This is an accompanying vignette for the package isotree presenting a short introduction to the Isolation Forest family of algorithms as implemented in said package. For more information about it, see the GitHub page.

# Isolation Forests

## Overview

Isolation Forest is an unsupervised decision-tree-based algorithm originally developed for outlier detection in tabular data, which consists in splitting sub-samples of the data according to some attribute/feature/column at random. The idea is that, the rarer the observation, the more likely it is that a random split on some feature would put outliers alone in one branch, and the fewer splits it will take to isolate (create a partition in which only one point is present) an outlier observation like this.

The intuition behind it is very simple: if there is an outlier in the data and we pick a column at random in which the value for the outlier point is different from the rest of the observations, and then we select an arbitrary threshold uniformly at random within the range of that column and divide all the points into two groups according to whether they are higher or lower than the randomly-chosen threshold for that column, then there is a higher chance that the outlier point would end up in the smaller partition than in the larger partition.

Of course, outliers are typically not defined by just having one extreme value in one column, and a good outlier detection method needs to look at the relationships between different variables and their combinations.
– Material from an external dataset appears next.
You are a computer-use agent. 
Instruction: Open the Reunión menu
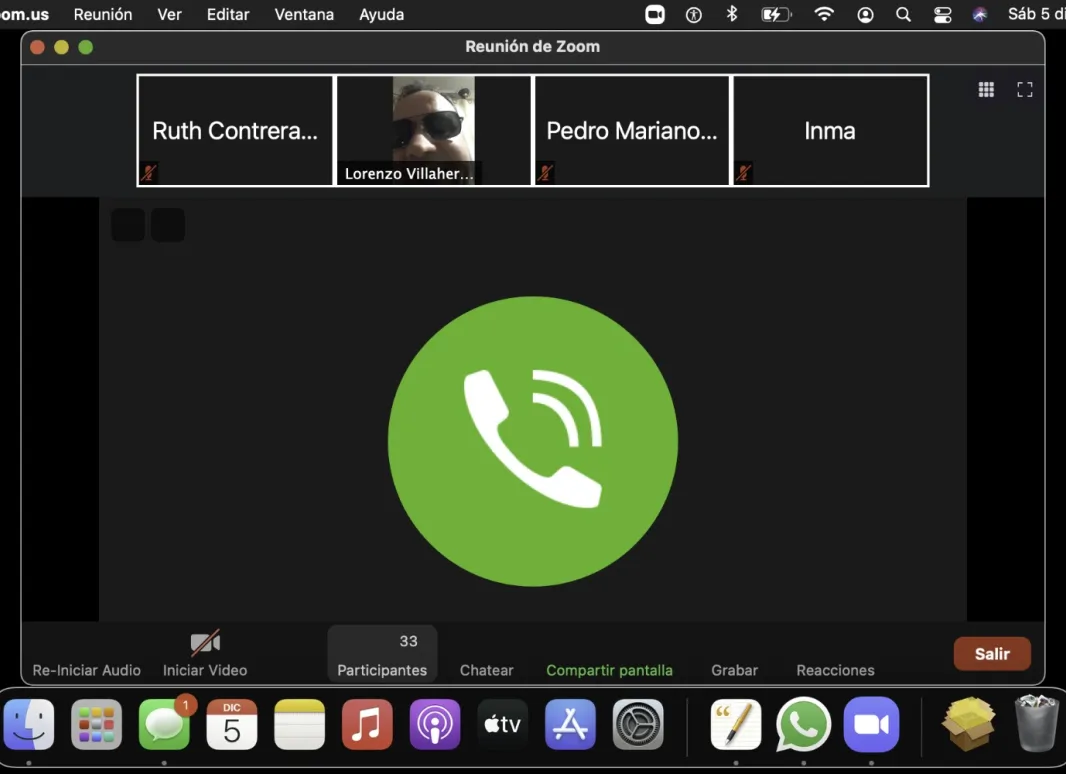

One potential way to do this is by building a so-called “isolation tree”, which consists of repeating the randomized splitting process described above recursively (that is, we divide the points into two groups, then repeat the process in each of the two groups that are obtained, and continue repeating it on the new groups until no further split is possible or until meeting some other criteria).
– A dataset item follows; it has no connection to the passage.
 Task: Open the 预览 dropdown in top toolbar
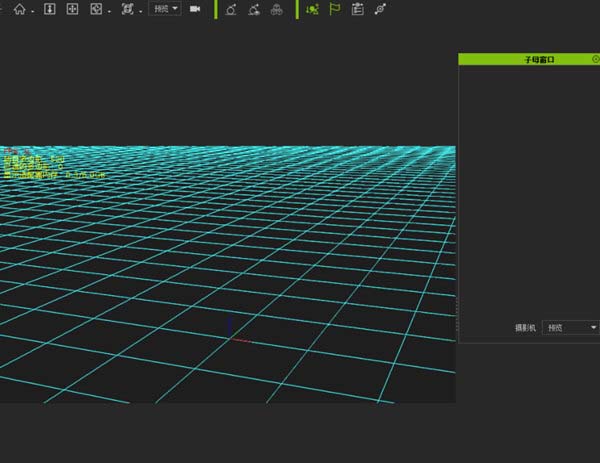click(x=165, y=9)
Under this scheme, one can deduce that, the more common a point is, the more splits it will take to leave the point alone or in a smaller group compared to uncommon points - as such, one can think of the “isolation depth” (number of partitions that it takes to isolate a point, hence the name of the algorithm) in the isolation trees as a metric by which to measure the inlierness or outlierness of a point.

A single isolation tree has a lot of expected variability in the isolation depths that it will give to each observation, thus an ensemble of many such trees - an “isolation forest” - may be used instead for better results, with the final score obtained by averaging the results (the isolation depths) from many such trees.
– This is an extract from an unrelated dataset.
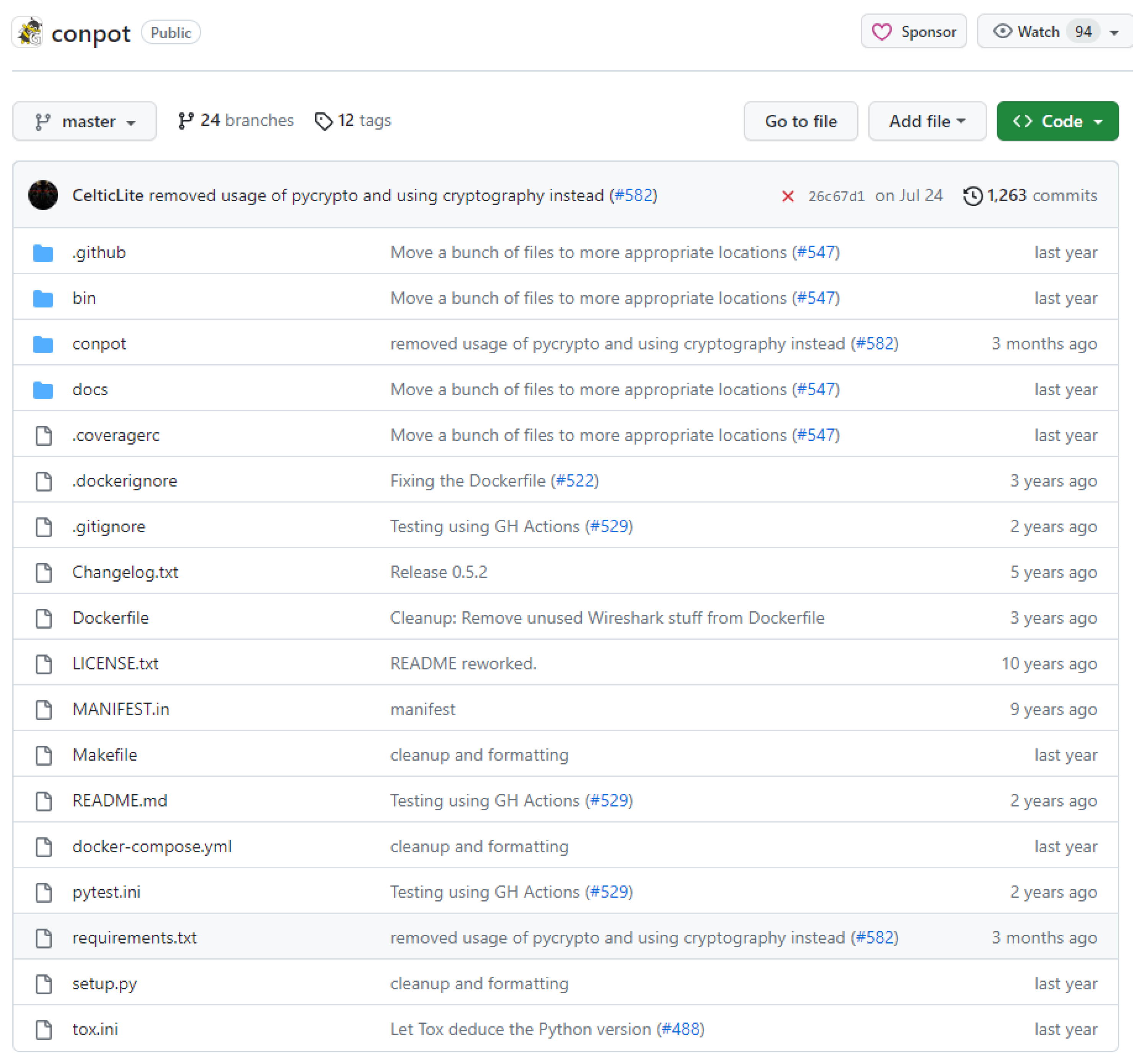Click the red failed status X icon
This screenshot has width=1147, height=1064.
point(787,196)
There are many potential ways of improving upon the logic behind the procedure (for example, extrapolating an isolation depth after reaching a certain limit) and the resulting score can be standardized for easier usage, among many others - see the references for more details about the methodology.

## Why choose isolation forests over the alternatives

Compared to other outlier/anomaly detection methods such as “local outlier factor” or “one-class support vector machines”, isolation forests have advantages in that they are:

• Robust to the presence of outliers in training data.
• Robust to multi-modal distributions.
• Insensitive to the scales of variables.
• Much faster to fit.
• Invariant to the choice of distance metric (since it doesn’t use a distance metric in the first place).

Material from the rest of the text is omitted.